Community Rallied To Help Deli Owners
CALGARY — More than 20 volunteers from Calgary’s Jewish community helped keep the city’s only kosher deli alive when it’s co-owners took ill at the same time late last year.
Denise Kavin, 58, ran the Haifa Deli alone for 14 days in late December when her husband, Ivan, 60, had open-heart surgery. Denise then ended up in hospital after she came down with bronchial asthma and infected lungs. Ivan came out of hospital and tried to run the deli alone, but the couple ended up in hospital once again.
At that point, members of Congregation House of Jacob-Mikveh Israel volunteered to help the Kavins, who have been running the deli since 2005.
The couple were both back at work in early February.
“[The volunteers] are a group of angels,” Denise told the Calgary Herald. “How do you thank them all?”
Mayor To Run Again
EDMONTON — Edmonton Mayor Stephen Mandel said last week that he’s running for a third three-year term as mayor.

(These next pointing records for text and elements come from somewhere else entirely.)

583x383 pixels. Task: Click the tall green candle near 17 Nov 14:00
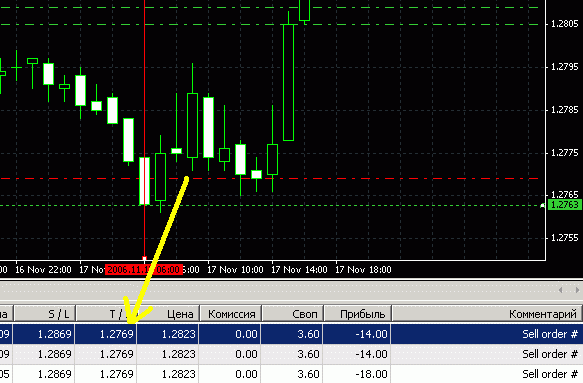point(289,82)
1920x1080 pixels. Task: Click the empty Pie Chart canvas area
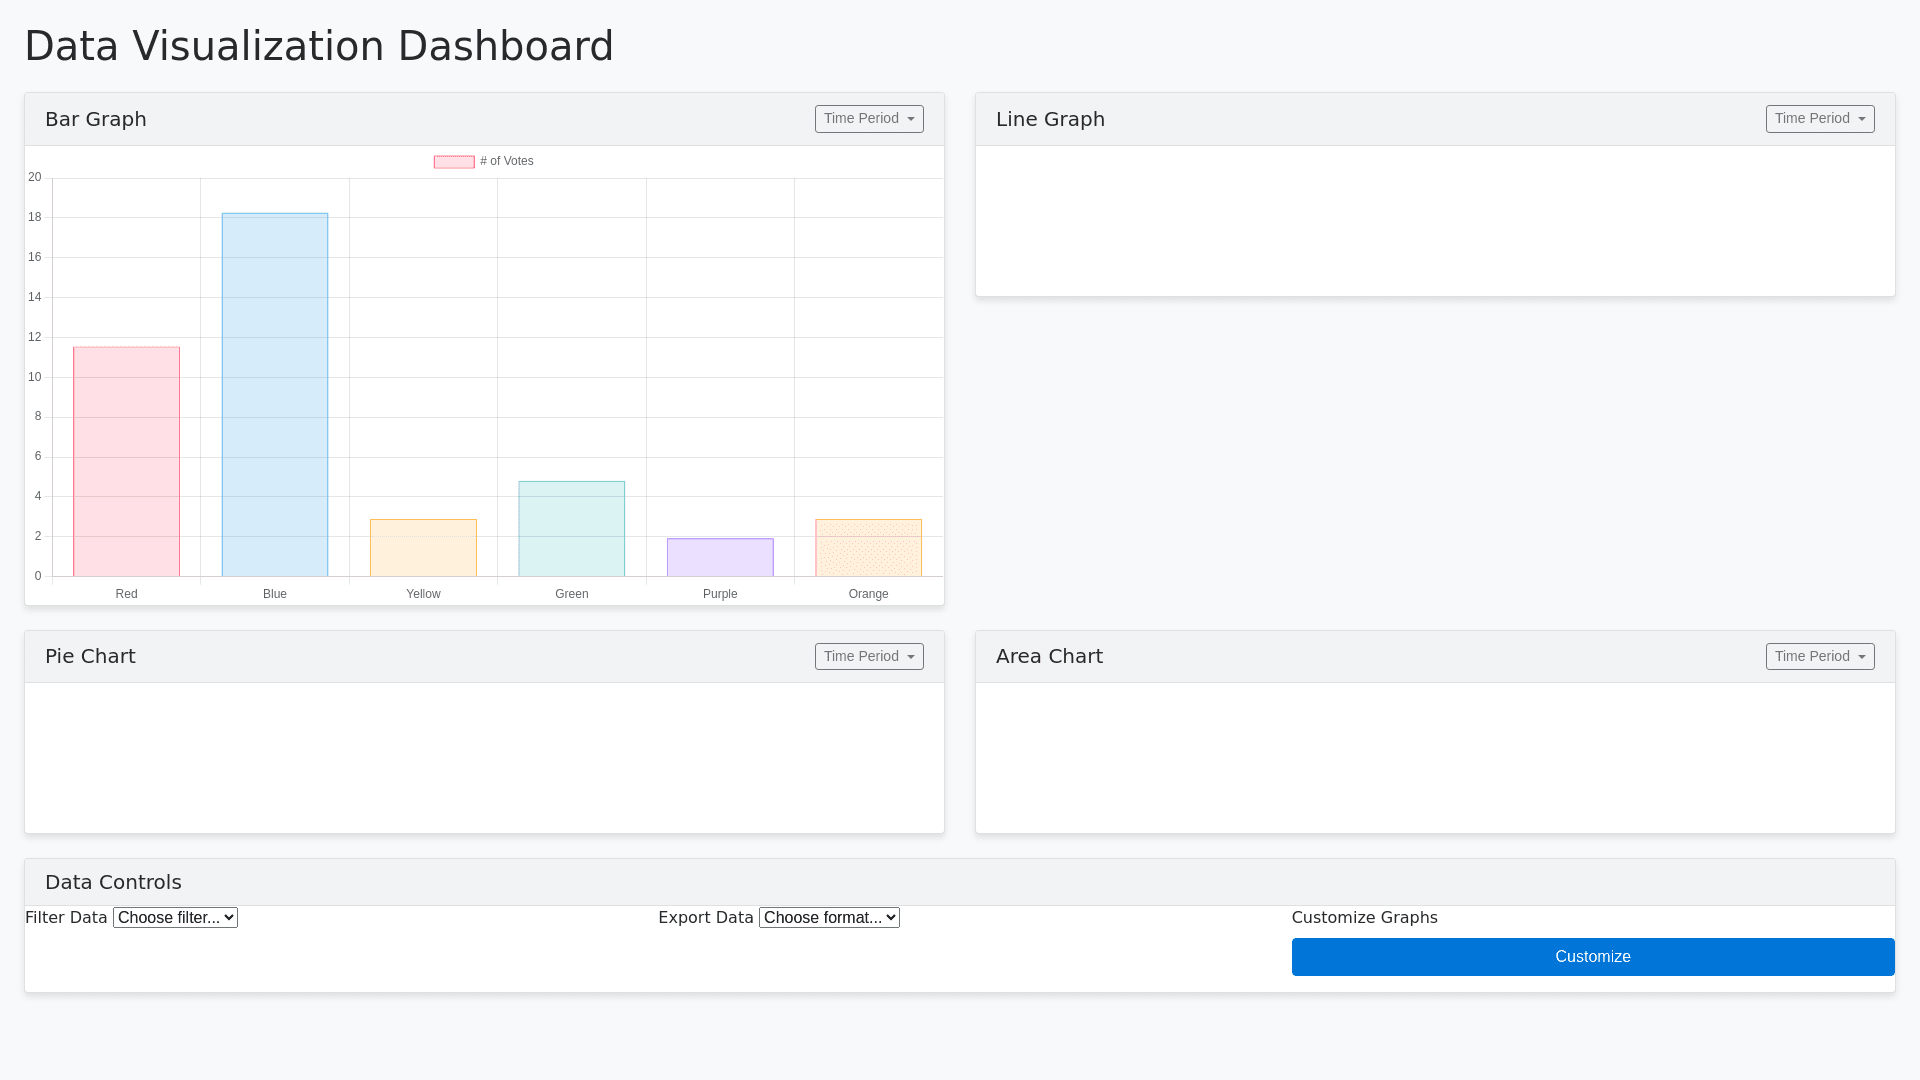pos(484,758)
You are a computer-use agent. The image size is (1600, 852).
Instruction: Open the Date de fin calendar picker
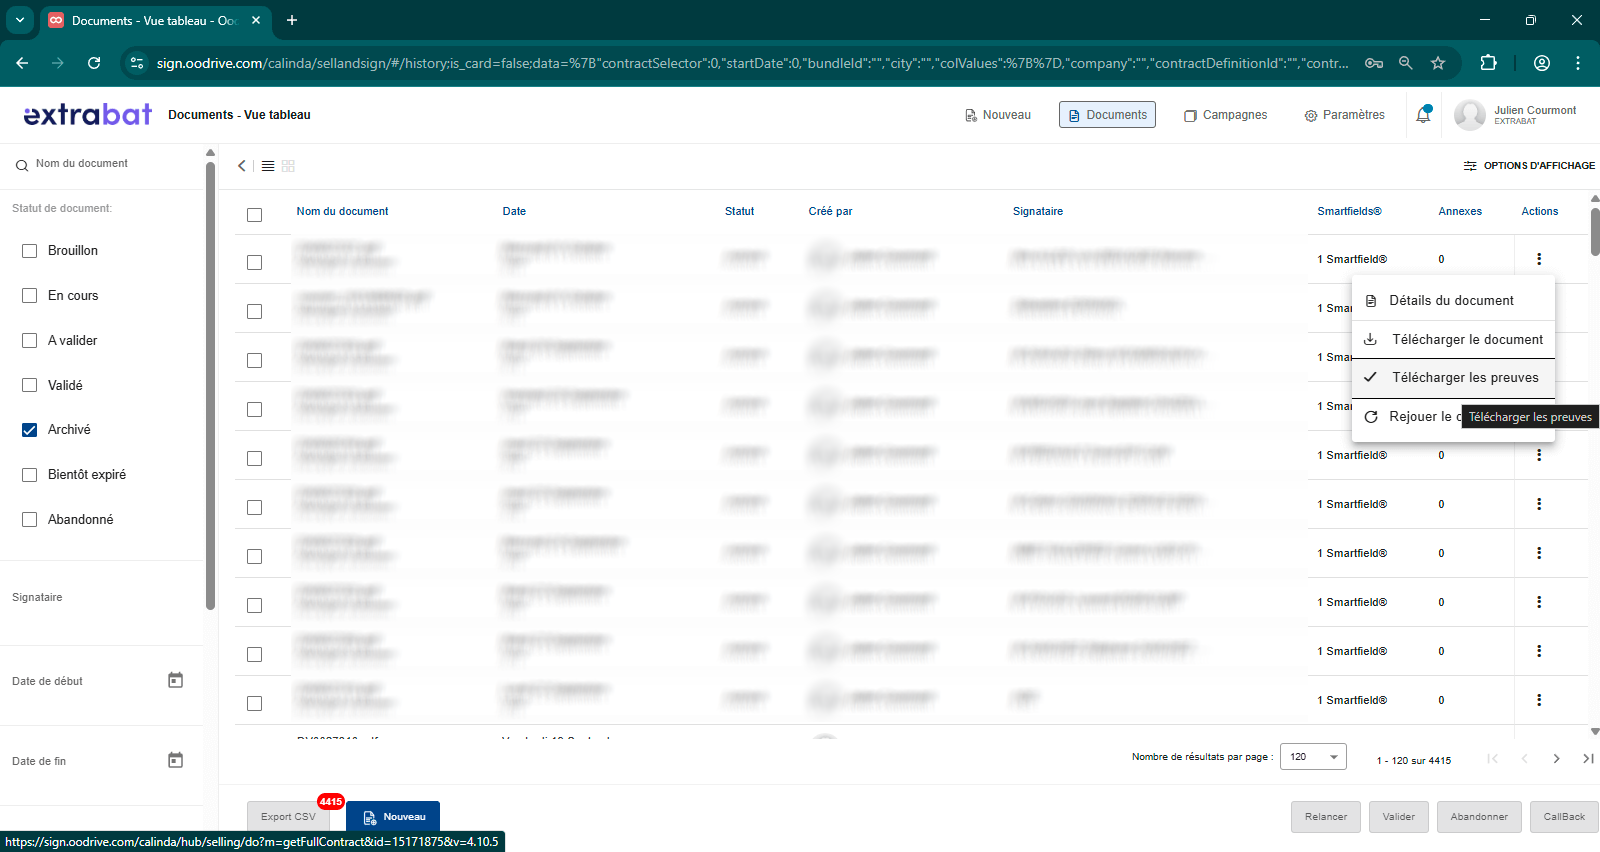tap(175, 761)
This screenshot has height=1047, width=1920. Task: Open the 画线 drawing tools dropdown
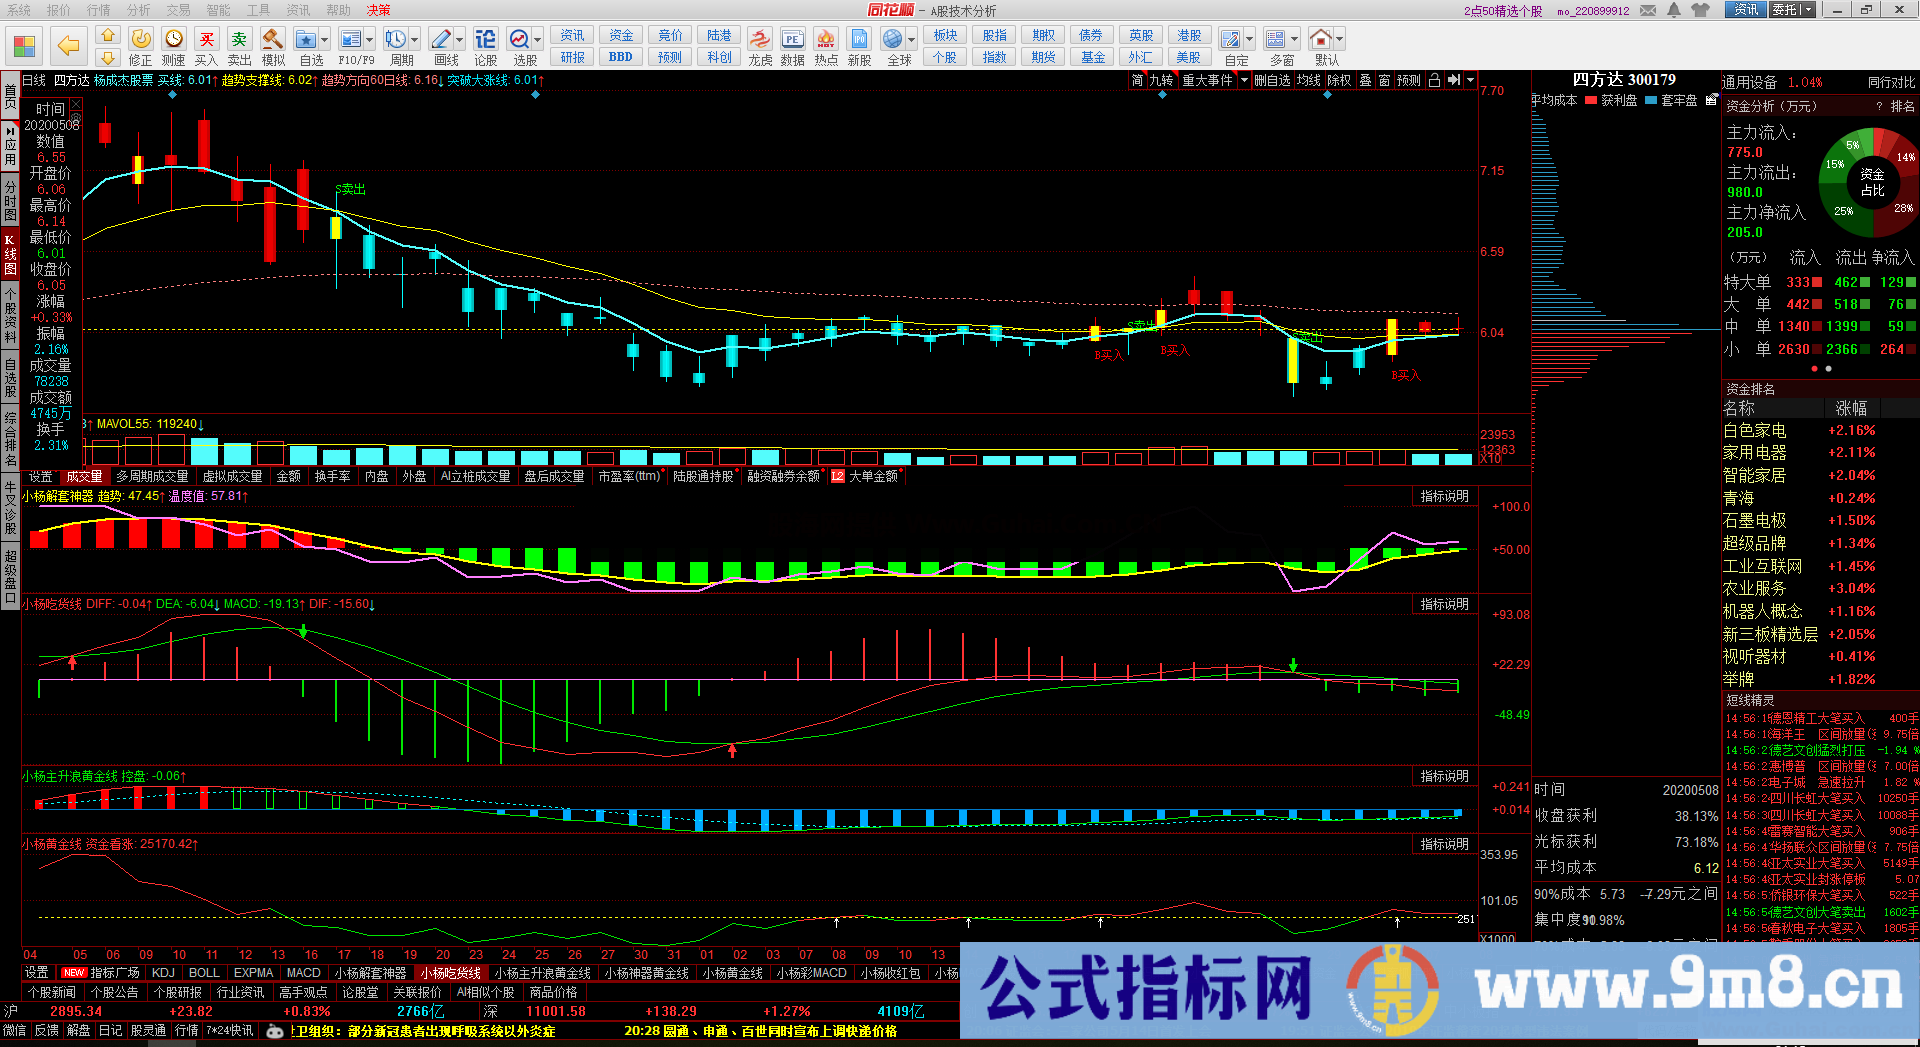click(x=460, y=40)
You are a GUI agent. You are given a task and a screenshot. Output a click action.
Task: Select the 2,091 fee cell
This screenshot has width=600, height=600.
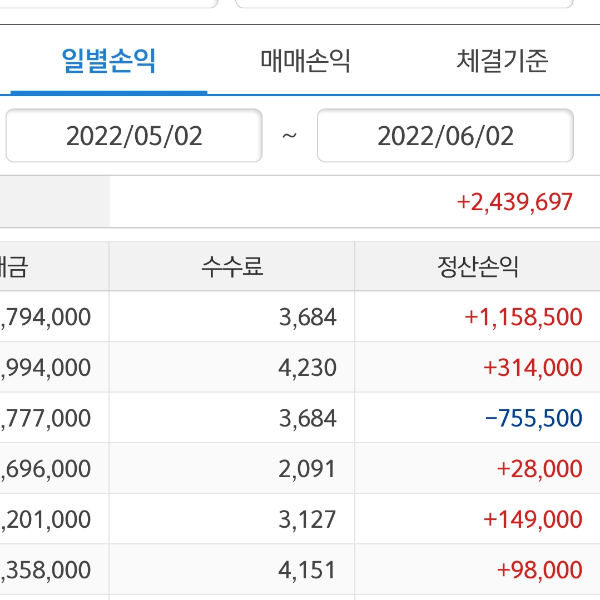[307, 469]
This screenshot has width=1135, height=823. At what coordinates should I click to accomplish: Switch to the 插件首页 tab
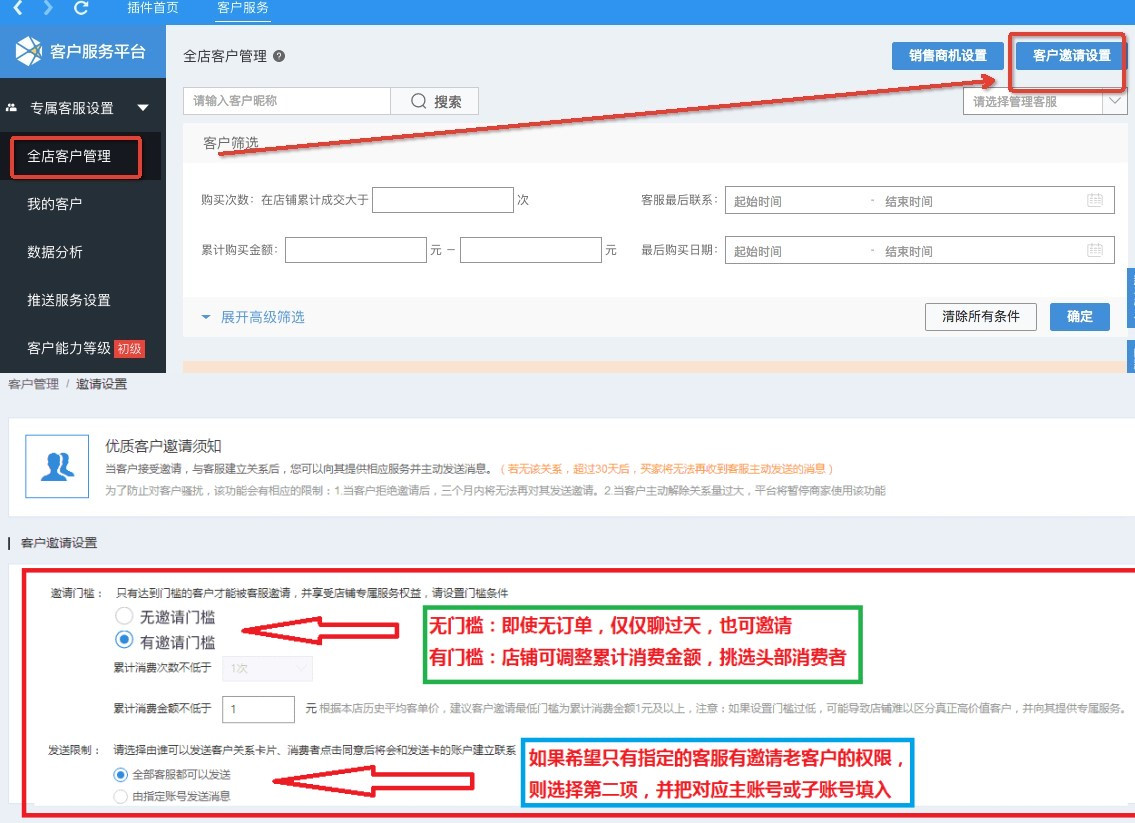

Mandel, a former city councillor, has been mayor 2004, when he beat an incumbent looking for a fourth term, and is the first Jew to hold the post in Edmonton. Mandel, 64, won re-election in 2007 with 66 per cent of the vote. The election will be held Oct. 18.
Team Forfeits Game
MONTREAL — A midget league hockey team in the Montreal suburb of Dollard-des-Ormeaux had to forfeit a key game because it conflicted with the first night of Passover. At least 10 of the 15 players on the Dollard-des-Ormeaux Midget B Civics are Jewish and were unwilling to miss the first seder, the Montreal Gazette reported. Team manager Eva-Lynn Gross appealed to the municipality and the Lac St. Louis hockey league. “They should work around stuff like this,” she told the Gazette. But league executive director Sylvain McSween said that there “are 700 hockey matches in less than three weeks, and we can’t have any changes… One special case leads to another and another. There’s nothing we can do.” The league wouldn’t let the team switch places with another squad that offered its spot so the Civics’ game wouldn’t conflict with the first seder.
Ex-Ring Champ Dies
MONTREAL — Jerry Shears, a Jewish former Canadian lightweight boxing champion who spent years crusading for protective headgear in the amateur ring, died March 21 at Montreal’s St. Anne’s Veterans Hospital at age 84 . The son of pro boxer Joe Schulman, Shears also became a well-known insurance broker. He never fought professionally, but was founder and for years served as president of the Canadian Amateur Boxing Association.